Mechanisms of peripheral neurotoxicity associated with four chemotherapy drugs using human induced pluripotent stem cell-derived peripheral neurons.

The awareness of the long-term toxicities of cancer survivors after chemotherapy treatment has been gradually strengthened as the population of cancer survivors grows. Generally, chemotherapy-induced peripheral neurotoxicity (CIPN) is studied by animal models which are not only expensive and time-consuming, but also species-specific differences. The generation of human induced pluripotent stem cells (hiPSCs) and differentiation of peripheral neurons have provided an in vitro model to elucidate the risk of CIPN. Here, we developed a drug-induced peripheral neurotoxicity model using hiPSC-derived peripheral neurons (hiPSC-PNs) to study the mechanisms of different chemotherapeutic agents on neuronal viability using LDH assay, a cell apoptosis assay determined by caspase 3/7 activation, neurite outgrowth, ion channel expression and neurotransmitter release following treatment of cisplatin, bortezomib, ixabepilone, or pomalidomide.
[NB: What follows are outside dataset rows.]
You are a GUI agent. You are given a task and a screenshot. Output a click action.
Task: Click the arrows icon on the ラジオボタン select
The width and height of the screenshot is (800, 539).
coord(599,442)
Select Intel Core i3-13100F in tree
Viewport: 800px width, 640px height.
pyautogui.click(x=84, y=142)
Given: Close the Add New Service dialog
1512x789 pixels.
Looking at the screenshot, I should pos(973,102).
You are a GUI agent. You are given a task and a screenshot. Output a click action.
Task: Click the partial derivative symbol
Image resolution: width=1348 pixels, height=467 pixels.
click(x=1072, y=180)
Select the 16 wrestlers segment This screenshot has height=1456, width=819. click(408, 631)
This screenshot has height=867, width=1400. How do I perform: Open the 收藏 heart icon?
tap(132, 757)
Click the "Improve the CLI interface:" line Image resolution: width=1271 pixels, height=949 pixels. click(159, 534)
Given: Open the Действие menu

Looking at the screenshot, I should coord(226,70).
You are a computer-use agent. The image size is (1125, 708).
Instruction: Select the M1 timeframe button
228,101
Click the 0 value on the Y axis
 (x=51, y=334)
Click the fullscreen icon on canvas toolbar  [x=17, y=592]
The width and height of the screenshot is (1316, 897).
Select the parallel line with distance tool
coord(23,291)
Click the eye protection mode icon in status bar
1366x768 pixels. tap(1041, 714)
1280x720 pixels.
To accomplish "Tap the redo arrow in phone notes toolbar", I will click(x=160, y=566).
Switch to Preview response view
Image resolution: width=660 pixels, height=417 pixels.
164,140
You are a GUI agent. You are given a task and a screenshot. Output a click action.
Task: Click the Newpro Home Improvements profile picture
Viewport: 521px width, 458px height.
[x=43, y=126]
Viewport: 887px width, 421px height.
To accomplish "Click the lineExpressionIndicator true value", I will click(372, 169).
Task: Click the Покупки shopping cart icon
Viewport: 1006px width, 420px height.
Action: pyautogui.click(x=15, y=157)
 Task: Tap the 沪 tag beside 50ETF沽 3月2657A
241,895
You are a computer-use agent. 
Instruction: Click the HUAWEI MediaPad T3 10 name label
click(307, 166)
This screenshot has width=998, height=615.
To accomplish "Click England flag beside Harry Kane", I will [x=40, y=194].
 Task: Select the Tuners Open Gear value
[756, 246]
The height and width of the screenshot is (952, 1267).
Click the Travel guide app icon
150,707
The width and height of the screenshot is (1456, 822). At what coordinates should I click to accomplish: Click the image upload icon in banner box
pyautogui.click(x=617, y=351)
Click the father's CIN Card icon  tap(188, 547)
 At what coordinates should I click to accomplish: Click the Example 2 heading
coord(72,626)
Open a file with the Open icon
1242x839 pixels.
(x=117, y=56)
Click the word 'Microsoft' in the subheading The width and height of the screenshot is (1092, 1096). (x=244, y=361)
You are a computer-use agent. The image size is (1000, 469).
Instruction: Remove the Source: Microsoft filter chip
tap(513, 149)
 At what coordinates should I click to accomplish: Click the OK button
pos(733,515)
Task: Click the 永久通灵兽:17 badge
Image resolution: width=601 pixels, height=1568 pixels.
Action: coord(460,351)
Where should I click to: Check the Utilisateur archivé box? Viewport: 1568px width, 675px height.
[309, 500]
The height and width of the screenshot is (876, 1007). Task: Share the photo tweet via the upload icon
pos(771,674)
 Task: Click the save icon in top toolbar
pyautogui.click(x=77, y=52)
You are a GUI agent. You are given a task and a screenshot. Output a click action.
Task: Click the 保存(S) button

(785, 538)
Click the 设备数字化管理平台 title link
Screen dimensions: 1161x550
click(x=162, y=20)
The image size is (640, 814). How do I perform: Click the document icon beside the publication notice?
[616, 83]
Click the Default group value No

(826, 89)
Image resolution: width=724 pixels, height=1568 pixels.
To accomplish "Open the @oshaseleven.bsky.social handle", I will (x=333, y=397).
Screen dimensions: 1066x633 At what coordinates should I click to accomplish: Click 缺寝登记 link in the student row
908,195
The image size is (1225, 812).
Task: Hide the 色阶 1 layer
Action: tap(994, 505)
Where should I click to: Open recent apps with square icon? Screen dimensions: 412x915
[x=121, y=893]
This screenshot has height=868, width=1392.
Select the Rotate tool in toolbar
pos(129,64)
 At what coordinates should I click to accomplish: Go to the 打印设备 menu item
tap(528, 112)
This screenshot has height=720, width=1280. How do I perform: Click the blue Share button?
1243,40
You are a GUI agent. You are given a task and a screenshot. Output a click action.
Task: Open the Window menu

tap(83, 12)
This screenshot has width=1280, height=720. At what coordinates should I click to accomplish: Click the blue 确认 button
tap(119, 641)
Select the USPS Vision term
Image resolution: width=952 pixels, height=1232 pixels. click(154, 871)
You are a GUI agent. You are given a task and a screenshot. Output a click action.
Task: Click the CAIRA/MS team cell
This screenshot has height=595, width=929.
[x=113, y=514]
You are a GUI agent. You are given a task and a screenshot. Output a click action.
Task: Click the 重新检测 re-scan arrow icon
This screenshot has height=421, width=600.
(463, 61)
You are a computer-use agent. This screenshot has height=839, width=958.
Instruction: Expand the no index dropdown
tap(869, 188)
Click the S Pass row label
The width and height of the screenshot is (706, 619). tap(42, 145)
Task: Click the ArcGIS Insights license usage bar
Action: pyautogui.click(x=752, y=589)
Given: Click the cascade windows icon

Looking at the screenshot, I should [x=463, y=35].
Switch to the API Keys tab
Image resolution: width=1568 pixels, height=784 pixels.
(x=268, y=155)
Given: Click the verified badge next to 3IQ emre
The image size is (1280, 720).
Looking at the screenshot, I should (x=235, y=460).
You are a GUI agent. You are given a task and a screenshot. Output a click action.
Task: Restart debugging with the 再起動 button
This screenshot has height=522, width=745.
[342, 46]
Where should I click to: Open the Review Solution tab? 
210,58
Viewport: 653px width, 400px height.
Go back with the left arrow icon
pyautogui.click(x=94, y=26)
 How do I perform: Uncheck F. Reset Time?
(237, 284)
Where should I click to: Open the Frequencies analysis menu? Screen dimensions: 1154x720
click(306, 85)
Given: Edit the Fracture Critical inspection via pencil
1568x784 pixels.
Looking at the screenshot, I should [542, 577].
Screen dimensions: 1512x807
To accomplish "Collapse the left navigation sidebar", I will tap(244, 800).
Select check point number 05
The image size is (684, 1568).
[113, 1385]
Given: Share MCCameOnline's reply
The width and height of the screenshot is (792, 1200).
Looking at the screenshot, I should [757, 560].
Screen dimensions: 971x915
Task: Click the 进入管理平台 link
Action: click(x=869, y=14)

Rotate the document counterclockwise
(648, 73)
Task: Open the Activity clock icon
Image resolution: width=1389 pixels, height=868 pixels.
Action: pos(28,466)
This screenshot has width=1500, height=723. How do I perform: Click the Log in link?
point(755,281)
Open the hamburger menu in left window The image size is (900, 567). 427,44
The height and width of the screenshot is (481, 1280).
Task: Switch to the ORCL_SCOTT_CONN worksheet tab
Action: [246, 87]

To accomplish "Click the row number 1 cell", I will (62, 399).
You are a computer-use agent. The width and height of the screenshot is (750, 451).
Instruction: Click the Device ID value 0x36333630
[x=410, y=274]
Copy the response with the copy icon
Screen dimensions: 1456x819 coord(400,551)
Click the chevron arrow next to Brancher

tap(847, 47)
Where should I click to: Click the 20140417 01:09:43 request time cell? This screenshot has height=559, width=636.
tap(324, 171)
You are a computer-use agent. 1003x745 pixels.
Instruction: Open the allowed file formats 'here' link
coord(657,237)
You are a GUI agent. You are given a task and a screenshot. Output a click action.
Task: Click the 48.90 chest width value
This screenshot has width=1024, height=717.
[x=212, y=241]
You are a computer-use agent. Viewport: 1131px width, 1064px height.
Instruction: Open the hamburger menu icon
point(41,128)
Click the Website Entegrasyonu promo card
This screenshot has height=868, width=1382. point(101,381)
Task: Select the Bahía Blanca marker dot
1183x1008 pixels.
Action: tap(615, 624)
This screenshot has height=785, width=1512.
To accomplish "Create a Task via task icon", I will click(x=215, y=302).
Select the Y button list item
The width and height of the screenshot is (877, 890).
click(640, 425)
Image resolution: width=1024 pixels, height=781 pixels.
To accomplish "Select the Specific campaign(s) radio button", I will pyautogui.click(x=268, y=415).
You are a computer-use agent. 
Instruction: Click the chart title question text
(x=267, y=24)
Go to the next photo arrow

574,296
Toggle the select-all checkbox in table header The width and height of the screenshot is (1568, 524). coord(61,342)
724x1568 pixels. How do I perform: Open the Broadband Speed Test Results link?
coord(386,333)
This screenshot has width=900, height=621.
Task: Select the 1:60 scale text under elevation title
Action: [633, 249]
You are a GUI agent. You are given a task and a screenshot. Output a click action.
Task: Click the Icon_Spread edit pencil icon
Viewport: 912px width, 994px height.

Our data showed that the multiple endpoints of the hiPSC-PNs model had different sensitivity to various chemotherapeutic agents. Furthermore, the chemotherapeutics separated cell viability from the decrease in neurite lengthand changed levels of ion channels and neurotransmitters to a certain extent. Thus, we study the mechanisms of peripheral neurotoxicity induced by chemotherapeutic agents through changes in these indicators.